== Segment start ==
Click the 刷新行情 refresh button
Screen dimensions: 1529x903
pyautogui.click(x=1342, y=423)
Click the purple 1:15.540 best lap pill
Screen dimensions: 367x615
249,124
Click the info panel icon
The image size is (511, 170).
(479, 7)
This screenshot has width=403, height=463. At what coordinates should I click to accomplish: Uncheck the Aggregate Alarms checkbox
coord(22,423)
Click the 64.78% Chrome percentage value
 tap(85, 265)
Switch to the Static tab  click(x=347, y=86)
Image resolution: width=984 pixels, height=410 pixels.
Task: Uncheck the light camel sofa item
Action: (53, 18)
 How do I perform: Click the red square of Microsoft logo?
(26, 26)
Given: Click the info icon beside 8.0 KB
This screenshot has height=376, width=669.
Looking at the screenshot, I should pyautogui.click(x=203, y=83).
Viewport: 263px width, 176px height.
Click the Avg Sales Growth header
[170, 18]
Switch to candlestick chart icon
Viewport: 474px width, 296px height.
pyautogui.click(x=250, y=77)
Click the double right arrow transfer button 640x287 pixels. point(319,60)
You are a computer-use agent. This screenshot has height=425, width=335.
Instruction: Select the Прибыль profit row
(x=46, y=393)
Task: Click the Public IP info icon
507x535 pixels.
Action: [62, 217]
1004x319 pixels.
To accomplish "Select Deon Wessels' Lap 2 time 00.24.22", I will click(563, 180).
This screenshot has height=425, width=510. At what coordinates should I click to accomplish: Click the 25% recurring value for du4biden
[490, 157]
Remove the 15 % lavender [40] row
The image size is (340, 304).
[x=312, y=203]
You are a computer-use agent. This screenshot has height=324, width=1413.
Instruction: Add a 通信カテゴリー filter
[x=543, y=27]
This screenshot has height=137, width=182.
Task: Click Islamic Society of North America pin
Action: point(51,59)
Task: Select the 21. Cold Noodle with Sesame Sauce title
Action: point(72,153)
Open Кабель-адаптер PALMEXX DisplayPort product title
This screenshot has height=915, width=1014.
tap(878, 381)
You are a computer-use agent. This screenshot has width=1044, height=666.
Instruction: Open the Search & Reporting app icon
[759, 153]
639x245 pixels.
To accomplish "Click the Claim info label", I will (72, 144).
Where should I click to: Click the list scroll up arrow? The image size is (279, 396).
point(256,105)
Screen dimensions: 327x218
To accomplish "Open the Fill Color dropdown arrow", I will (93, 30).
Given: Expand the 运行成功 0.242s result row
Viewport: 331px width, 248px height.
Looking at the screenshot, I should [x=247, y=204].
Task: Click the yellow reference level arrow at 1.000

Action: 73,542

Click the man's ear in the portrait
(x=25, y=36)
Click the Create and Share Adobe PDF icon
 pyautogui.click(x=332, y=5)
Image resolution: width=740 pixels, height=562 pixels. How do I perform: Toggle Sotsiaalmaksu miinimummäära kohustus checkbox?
== Segment end ==
> _TASK DETAILS_: Transcribe the records above exactly as they appear.

> _SOLUTION BELOW_:
Click the 刷新行情 refresh button
Screen dimensions: 1529x903
pyautogui.click(x=1342, y=423)
Click the purple 1:15.540 best lap pill
Screen dimensions: 367x615
249,124
Click the info panel icon
The image size is (511, 170).
(479, 7)
This screenshot has width=403, height=463. At what coordinates should I click to accomplish: Uncheck the Aggregate Alarms checkbox
coord(22,423)
Click the 64.78% Chrome percentage value
 tap(85, 265)
Switch to the Static tab  click(x=347, y=86)
Image resolution: width=984 pixels, height=410 pixels.
Task: Uncheck the light camel sofa item
Action: (53, 18)
 How do I perform: Click the red square of Microsoft logo?
(26, 26)
Given: Click the info icon beside 8.0 KB
This screenshot has height=376, width=669.
Looking at the screenshot, I should pyautogui.click(x=203, y=83).
Viewport: 263px width, 176px height.
Click the Avg Sales Growth header
[170, 18]
Switch to candlestick chart icon
Viewport: 474px width, 296px height.
pyautogui.click(x=250, y=77)
Click the double right arrow transfer button 640x287 pixels. point(319,60)
You are a computer-use agent. This screenshot has height=425, width=335.
Instruction: Select the Прибыль profit row
(x=46, y=393)
Task: Click the Public IP info icon
507x535 pixels.
Action: [62, 217]
1004x319 pixels.
To accomplish "Select Deon Wessels' Lap 2 time 00.24.22", I will click(563, 180).
This screenshot has height=425, width=510. At what coordinates should I click to accomplish: Click the 25% recurring value for du4biden
[490, 157]
Remove the 15 % lavender [40] row
The image size is (340, 304).
[x=312, y=203]
You are a computer-use agent. This screenshot has height=324, width=1413.
Instruction: Add a 通信カテゴリー filter
[x=543, y=27]
This screenshot has height=137, width=182.
Task: Click Islamic Society of North America pin
Action: point(51,59)
Task: Select the 21. Cold Noodle with Sesame Sauce title
Action: point(72,153)
Open Кабель-адаптер PALMEXX DisplayPort product title
This screenshot has height=915, width=1014.
tap(878, 381)
You are a computer-use agent. This screenshot has width=1044, height=666.
Instruction: Open the Search & Reporting app icon
[759, 153]
639x245 pixels.
To accomplish "Click the Claim info label", I will (72, 144).
Where should I click to: Click the list scroll up arrow? The image size is (279, 396).
point(256,105)
Screen dimensions: 327x218
To accomplish "Open the Fill Color dropdown arrow", I will (93, 30).
Given: Expand the 运行成功 0.242s result row
Viewport: 331px width, 248px height.
Looking at the screenshot, I should [x=247, y=204].
Task: Click the yellow reference level arrow at 1.000

Action: 73,542

Click the man's ear in the portrait
(x=25, y=36)
Click the Create and Share Adobe PDF icon
 pyautogui.click(x=332, y=5)
Image resolution: width=740 pixels, height=562 pixels. How do I perform: Toggle Sotsiaalmaksu miinimummäära kohustus checkbox?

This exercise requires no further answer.